Stored data entries:
________________________________________

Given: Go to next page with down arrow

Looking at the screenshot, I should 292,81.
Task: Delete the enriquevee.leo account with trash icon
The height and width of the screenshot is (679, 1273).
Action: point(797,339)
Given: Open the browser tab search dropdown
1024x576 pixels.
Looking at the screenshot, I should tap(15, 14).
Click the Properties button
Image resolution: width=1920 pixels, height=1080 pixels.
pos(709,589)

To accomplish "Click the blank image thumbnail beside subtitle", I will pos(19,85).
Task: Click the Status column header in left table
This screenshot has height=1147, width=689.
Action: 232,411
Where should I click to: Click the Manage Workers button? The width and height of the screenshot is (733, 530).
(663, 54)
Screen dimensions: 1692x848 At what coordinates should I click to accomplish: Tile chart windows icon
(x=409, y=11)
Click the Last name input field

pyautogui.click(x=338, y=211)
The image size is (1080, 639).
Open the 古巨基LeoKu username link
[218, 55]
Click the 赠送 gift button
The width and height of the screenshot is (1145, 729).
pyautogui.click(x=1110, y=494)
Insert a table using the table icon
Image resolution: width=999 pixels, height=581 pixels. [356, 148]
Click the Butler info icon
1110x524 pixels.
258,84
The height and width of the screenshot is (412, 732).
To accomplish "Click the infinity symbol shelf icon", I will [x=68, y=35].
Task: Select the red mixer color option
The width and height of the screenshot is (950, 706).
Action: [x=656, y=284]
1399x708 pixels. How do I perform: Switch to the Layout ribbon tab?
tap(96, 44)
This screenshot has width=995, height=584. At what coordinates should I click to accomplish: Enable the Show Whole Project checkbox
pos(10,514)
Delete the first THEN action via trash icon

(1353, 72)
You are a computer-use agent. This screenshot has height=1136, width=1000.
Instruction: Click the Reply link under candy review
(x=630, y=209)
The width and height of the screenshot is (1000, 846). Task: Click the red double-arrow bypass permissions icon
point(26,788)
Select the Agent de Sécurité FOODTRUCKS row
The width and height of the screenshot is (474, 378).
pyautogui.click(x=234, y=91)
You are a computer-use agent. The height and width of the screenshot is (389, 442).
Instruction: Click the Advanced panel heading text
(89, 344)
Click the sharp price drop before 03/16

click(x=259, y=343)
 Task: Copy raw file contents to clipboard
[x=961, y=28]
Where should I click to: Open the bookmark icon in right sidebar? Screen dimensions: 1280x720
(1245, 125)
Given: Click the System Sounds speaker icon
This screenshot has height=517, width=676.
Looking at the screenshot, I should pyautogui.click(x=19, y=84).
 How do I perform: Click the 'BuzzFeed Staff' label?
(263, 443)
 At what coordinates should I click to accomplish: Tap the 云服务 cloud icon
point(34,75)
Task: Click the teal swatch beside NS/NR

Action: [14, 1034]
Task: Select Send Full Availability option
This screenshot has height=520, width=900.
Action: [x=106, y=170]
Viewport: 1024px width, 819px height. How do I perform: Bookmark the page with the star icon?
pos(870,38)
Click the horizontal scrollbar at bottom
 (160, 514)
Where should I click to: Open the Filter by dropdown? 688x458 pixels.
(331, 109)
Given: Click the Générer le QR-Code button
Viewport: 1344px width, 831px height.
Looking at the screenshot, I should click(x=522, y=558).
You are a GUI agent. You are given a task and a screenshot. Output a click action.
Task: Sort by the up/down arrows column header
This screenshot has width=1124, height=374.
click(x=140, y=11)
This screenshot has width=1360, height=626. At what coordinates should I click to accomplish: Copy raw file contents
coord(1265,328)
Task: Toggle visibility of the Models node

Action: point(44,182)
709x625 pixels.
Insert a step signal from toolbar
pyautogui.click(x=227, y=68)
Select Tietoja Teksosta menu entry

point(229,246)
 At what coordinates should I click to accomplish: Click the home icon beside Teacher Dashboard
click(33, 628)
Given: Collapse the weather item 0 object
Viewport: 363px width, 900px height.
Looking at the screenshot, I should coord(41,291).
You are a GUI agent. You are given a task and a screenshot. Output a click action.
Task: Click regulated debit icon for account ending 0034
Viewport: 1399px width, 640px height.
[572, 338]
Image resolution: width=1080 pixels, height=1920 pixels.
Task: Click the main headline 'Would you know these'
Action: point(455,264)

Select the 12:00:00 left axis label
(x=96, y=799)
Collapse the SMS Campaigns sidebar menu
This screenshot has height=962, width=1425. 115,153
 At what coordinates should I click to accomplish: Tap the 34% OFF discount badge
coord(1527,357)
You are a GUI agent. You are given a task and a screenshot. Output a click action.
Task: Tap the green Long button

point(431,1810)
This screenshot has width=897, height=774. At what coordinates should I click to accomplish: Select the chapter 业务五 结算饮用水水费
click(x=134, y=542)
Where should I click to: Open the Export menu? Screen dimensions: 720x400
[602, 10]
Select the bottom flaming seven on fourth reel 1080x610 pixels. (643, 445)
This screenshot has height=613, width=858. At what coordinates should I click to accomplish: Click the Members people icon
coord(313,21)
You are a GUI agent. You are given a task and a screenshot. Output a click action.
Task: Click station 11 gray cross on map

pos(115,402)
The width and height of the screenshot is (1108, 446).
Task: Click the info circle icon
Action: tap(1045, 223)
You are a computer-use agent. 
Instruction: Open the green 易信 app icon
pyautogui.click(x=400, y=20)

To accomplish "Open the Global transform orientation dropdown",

________________________________________

__Exercise description__: Give back, word for word, only the lines above from the line holding "How do I perform: Click" to the line holding "Task: Select Send Full Availability option", both included.

__Exercise response__:
 How do I perform: Click the 'BuzzFeed Staff' label?
(263, 443)
 At what coordinates should I click to accomplish: Tap the 云服务 cloud icon
point(34,75)
Task: Click the teal swatch beside NS/NR

Action: [14, 1034]
Task: Select Send Full Availability option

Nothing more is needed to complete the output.